Habituado a atrair multidões a estádios e arenas para o ouvirem dizer a sua poesia - lembra o Guardian que chegou a reunir 200 mil pessoas em 1991, durante uma tentativa falhada de golpe de Estado, mudando-se nesse mesmo ano para os Estados Unidos - Ievgueni Ievtuchenko passou também por Portugal.
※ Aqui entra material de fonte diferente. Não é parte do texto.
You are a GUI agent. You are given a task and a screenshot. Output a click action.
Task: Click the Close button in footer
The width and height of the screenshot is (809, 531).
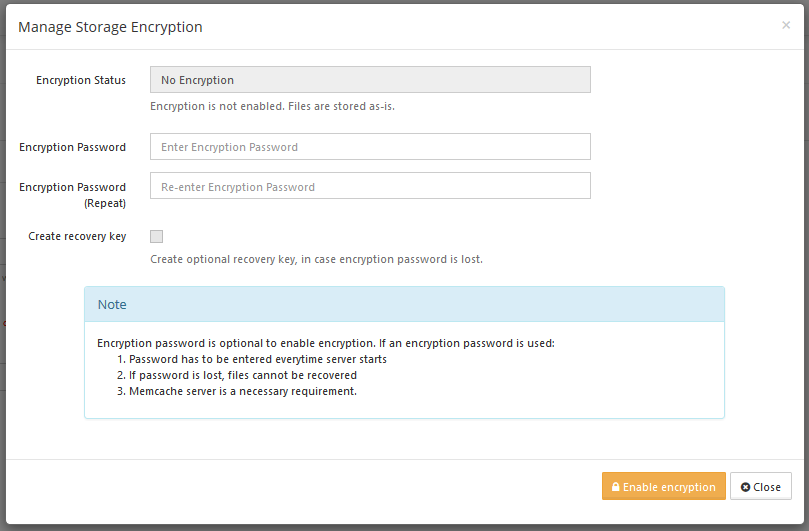761,486
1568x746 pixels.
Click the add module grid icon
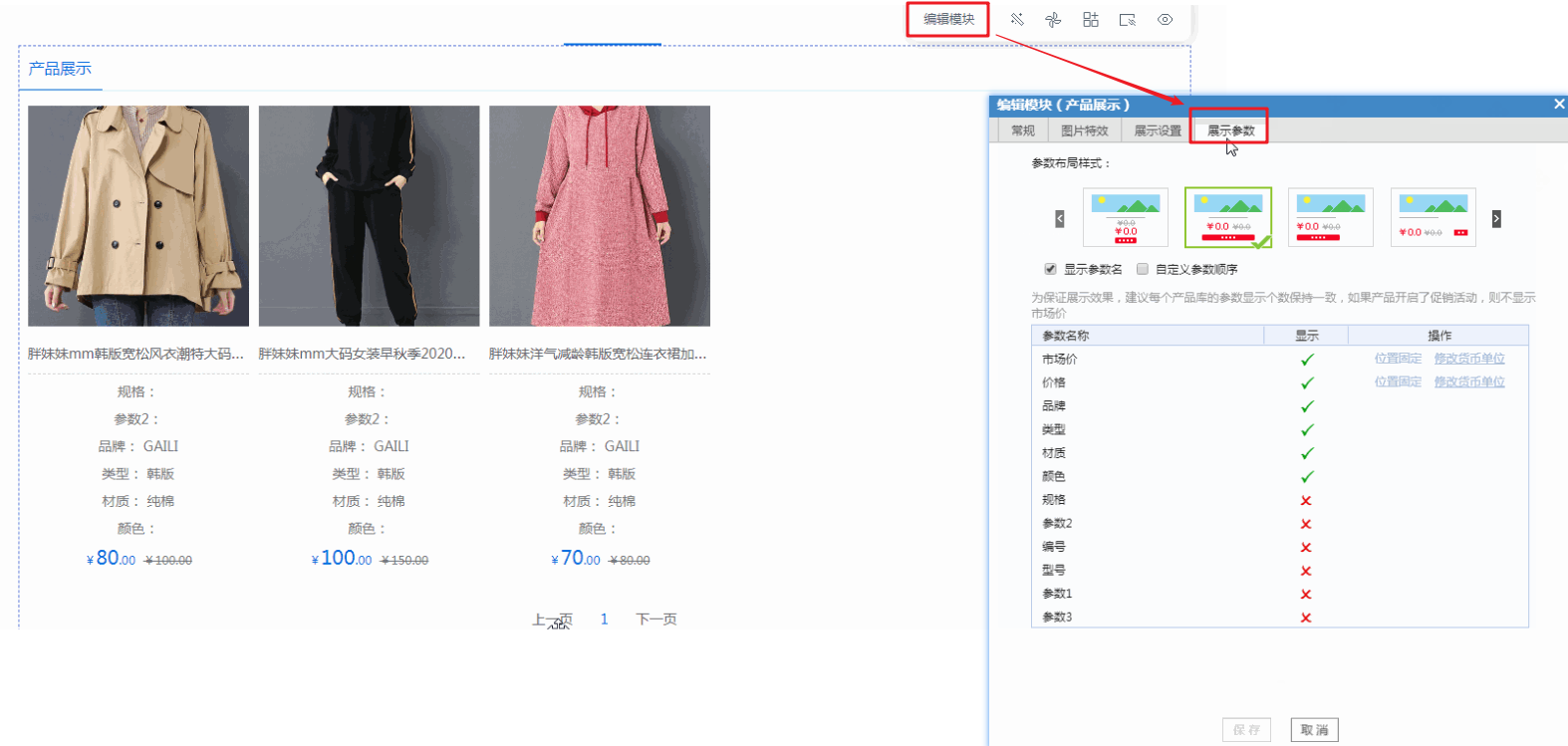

"Ele é mais uma estrela de rock do que um poeta sereno", disse a seu respeito Robert Donaldson um antigo presidente da Universidade de Tulsa, onde Ievtuchenko, membro honorário da Academia Americana de Artes e Letras, começou a dar aulas em 1992.

Em Portugal

Em Maio de 1967, quando as autoridades estavam focadas na visita de Paulo VI a Fátima, a fundadora das publicações D. Quixote, a dinamarquesa Snu Abecassis, conseguiu trazer Ievtuchenko a Lisboa, para um recital no Teatro Capitólio, no Parque Mayer. A vinda a Portugal de um poeta soviético em plena ditadura era um acontecimento altamente improvável e que causou grande celeuma, tendo Snu Abecassis sido chamada à PIDE para prestar declarações.

Nesse mesmo ano, os textos lidos na sessão do Capitólio foram publicados pela D. Quixote, numa tradução de J. Seabra Dinis em colaboração com o jornalista e escritor Fernando Assis Pacheco (Ievtuchenko em Lisboa: Poemas de Ievtuchenko recitados pelo próprio no Teatro Capitólio em 17 de Maio de 1967, assim se chamava o volume), mas já no ano anterior a editora lançara a sua Autobiografia Prematura (tradução de António Neves Pedro), insistindo em 1968 com Peomas (de novo pela mão de Seabra Dinis e Assis Pacheco).

Talvez pelo facto de a sua passagem por Portugal ter coincidido com a visita papal, Ievtuchenko terá ainda ido a Fátima, ou pelo menos assim o afirma no primeiro verso do poema Fátima, que Manuel Seabra traduziu e incluiu na sua Antologia da Poesia Soviética, publicada pela editora Futura pouco antes do 25 de Abril, em 1973. “Estive na festa de Fátima. Vendo como se empurravam nas bermas/ cães, burros, jornalistas, embaixadores, turistas,/ e ao longo das estradas, de joelhos ligados,/ em todo o asfalto, de cabeça perdida o povo se arrastava”, escreve na primeira estrofe do poema.

Embora muito popular, Ievgueni Ievtuchenko não estava imune a críticas. Joseph Brodsky, dissidente e poeta no exílio, estava entre as vozes que mais o atacavam, acusando-o de só se manifestar contra aquilo que o regime autorizava que contestasse. Brodsky, aliás, demitiu-se da Academia Americana de Artes e Letras quando esta intituição fez do poeta membro honorário.

"Um poeta na Rússia é mais do que um poeta", disse Natalia Soljenitsina, viúva do escritor Alexandre Soljenitsin, autor do célebre O Arquipélago do Gulag, reagindo à morte de Ievgueni Ievtuchenko. "E ele era realmente mais do que um poeta."